Les problèmes et les affrontements n’ont pas eu lieu que dans le Gévaudan, mais aussi dans le centre ou dans l’est de la France. La confrontation entre l’éleveur, le paysan, et les aléas du milieu naturel n’a jamais été simple, comme ne sont jamais simples les conflits sur un territoire. La volonté d’éliminer l’autre existe pour chacun. Et c’est normal : je n’élève pas des brebis pour nourrir le loup.

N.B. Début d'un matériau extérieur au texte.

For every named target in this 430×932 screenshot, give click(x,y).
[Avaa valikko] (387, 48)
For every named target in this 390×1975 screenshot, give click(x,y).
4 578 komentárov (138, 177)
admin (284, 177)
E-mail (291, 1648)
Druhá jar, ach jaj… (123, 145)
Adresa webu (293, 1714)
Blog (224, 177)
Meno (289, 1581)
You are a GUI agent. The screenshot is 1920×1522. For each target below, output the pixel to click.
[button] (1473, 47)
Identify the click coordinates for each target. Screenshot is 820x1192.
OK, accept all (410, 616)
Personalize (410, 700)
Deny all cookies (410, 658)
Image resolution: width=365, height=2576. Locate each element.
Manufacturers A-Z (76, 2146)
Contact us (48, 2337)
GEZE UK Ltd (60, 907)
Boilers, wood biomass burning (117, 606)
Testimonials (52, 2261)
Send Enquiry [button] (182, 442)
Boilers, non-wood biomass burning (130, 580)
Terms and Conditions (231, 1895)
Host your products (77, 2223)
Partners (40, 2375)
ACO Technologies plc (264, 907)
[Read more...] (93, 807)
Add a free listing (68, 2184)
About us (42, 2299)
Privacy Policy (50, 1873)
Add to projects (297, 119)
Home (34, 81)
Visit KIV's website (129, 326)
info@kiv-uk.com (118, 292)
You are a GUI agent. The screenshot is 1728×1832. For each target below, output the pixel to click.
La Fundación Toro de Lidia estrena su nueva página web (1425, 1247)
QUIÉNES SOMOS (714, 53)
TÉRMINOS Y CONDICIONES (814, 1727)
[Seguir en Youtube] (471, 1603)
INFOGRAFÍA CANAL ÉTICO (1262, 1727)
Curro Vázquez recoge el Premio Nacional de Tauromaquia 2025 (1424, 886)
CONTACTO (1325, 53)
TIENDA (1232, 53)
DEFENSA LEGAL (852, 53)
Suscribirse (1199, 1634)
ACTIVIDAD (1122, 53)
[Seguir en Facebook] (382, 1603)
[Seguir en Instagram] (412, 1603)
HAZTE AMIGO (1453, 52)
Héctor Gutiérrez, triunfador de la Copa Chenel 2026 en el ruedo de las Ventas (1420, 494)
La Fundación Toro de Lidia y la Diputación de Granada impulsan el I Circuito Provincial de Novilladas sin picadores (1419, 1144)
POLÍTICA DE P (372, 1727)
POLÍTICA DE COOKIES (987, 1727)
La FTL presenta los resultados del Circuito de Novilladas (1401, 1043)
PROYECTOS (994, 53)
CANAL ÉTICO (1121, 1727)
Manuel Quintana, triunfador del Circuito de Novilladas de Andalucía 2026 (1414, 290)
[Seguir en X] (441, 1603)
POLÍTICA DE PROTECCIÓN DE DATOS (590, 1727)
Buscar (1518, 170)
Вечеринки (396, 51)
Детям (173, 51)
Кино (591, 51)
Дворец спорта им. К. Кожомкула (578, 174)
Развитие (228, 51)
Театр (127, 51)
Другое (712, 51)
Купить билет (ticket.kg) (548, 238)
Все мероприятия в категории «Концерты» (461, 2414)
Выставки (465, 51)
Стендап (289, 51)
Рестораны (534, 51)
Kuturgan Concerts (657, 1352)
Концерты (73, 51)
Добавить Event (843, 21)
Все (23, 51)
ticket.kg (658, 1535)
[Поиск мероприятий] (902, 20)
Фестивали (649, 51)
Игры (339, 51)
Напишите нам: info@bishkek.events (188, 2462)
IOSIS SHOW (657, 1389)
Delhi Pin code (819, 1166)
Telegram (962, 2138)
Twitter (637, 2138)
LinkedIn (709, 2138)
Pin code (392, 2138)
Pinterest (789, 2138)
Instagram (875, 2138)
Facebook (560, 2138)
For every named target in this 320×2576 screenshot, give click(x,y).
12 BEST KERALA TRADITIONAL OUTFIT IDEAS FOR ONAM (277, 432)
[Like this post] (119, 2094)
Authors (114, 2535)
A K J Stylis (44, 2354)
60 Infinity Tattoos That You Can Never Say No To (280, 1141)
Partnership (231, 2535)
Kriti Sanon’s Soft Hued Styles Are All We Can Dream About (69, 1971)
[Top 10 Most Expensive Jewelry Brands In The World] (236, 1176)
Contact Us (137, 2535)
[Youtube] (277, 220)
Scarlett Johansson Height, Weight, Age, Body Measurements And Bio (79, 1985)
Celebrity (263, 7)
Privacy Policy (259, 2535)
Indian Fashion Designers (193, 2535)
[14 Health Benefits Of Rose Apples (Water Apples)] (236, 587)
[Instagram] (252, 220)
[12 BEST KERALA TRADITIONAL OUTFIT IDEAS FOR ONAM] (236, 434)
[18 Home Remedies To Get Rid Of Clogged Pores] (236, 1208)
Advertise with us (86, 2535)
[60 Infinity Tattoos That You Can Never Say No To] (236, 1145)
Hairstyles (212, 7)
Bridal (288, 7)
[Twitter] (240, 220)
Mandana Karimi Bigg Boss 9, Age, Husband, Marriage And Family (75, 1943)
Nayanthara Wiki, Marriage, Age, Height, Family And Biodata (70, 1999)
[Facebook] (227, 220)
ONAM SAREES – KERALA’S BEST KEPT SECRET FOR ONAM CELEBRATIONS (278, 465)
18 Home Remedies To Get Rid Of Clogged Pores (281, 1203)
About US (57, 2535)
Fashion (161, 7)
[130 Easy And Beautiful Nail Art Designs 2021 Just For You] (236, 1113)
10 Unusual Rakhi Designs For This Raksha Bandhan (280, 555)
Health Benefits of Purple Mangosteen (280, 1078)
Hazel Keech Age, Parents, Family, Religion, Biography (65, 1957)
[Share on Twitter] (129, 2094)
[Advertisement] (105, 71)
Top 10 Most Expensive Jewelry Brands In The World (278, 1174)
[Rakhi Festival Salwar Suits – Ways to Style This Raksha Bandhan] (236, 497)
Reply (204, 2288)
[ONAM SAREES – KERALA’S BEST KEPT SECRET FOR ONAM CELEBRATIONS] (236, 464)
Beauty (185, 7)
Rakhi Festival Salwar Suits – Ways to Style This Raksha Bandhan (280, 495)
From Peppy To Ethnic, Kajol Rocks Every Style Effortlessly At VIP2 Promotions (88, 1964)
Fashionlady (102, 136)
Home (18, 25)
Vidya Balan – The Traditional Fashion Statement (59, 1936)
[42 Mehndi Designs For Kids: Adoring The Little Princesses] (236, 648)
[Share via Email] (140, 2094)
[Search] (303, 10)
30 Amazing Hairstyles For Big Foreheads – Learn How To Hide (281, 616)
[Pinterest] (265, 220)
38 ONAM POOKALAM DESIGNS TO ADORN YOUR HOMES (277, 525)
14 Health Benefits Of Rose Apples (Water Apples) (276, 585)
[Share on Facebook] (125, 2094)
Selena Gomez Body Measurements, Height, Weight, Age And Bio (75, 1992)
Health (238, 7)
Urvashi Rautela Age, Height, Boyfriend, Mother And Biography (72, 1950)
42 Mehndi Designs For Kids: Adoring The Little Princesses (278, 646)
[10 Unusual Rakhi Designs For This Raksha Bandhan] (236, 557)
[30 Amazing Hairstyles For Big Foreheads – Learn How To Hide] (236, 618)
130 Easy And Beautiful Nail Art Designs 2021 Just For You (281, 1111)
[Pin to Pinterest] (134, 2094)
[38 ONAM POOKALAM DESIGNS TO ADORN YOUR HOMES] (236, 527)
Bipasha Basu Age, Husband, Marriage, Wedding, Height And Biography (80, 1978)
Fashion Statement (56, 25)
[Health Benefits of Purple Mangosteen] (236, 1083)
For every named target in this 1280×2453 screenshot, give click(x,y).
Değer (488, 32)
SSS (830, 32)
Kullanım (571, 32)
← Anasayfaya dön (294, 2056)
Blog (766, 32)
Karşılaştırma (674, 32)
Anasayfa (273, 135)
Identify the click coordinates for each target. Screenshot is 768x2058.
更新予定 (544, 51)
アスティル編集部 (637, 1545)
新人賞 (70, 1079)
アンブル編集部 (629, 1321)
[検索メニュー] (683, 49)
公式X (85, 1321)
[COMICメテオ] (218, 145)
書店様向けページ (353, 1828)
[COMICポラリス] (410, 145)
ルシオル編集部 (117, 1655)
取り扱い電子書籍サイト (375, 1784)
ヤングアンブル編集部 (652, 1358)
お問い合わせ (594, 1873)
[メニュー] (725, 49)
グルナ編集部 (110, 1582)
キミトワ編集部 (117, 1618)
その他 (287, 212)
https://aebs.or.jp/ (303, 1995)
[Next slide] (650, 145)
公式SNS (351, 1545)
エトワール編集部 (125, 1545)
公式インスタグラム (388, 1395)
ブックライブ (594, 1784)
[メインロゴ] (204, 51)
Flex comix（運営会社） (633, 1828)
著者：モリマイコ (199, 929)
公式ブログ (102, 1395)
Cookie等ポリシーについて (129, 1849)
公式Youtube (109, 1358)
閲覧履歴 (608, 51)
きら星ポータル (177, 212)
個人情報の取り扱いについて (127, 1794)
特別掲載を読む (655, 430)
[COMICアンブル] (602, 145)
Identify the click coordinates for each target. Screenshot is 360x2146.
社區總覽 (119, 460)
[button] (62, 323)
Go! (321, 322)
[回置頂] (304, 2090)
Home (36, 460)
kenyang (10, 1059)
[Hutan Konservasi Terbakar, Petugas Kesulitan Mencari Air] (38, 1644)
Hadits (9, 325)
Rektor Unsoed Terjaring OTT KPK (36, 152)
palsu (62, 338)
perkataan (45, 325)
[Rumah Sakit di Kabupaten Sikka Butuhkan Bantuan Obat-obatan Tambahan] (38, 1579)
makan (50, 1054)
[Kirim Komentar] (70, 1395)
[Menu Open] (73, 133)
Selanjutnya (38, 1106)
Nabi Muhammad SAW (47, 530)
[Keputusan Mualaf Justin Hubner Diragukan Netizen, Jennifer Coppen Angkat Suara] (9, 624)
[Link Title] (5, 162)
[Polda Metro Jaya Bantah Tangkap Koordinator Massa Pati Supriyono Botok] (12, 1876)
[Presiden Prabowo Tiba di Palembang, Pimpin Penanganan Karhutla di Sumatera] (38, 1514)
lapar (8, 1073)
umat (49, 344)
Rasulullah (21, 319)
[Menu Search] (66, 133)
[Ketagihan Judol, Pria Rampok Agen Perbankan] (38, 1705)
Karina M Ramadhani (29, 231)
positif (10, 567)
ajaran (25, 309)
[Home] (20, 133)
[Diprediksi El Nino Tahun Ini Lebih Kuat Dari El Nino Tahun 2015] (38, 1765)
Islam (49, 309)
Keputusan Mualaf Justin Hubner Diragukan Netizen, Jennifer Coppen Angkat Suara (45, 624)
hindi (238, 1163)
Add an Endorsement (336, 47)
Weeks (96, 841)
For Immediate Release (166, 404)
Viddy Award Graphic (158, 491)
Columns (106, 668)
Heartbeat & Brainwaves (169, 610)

L’autre question est de savoir s’il est possible de parvenir à une nouvelle harmonie entre les concurrents que sont les hommes et certaines espèces sauvages occupant le même territoire. Répondre par l’affirmative, ce serait oublier la situation actuelle, à peu près semblable dans tous les pays européens : les territoires ruraux et agricoles ne sont plus constitués que d’espaces occupés et donc intégralement façonnés par l’homme. Nos montagnes ont été transformées par les hommes, qu’il s’agisse de la coupe des forêts, de l’agriculture ou de l’élevage. Elles ne sont même plus sauvages dans leurs parties les plus hautes puisque, pour les escalader, des hommes ont équipé des voies d’escalade avec des pitons, voire des échelles.

S’obstiner à croire en un espace naturel mythique ou idyllique, sans présence humaine, relève d’une grave erreur d’appréciation. Il faut renoncer à considérer la campagne comme un simple espace de jeu ou une agréable nature sauvage dans laquelle il ferait bon vivre. L’espace naturel du XXIe siècle n’a plus rien à voir avec celui du Moyen Âge, ne serait-ce que parce que nous sommes bien plus nombreux.

[^2]: 20 minutes , le 3 août 2012.

[^3]: Le 8 août 2012, trois agents du parc national du Mercantour ont été agressés à coups de manche de pioche par un éleveur qui les avait fait venir pour réaliser une expertise après une attaque de canidé.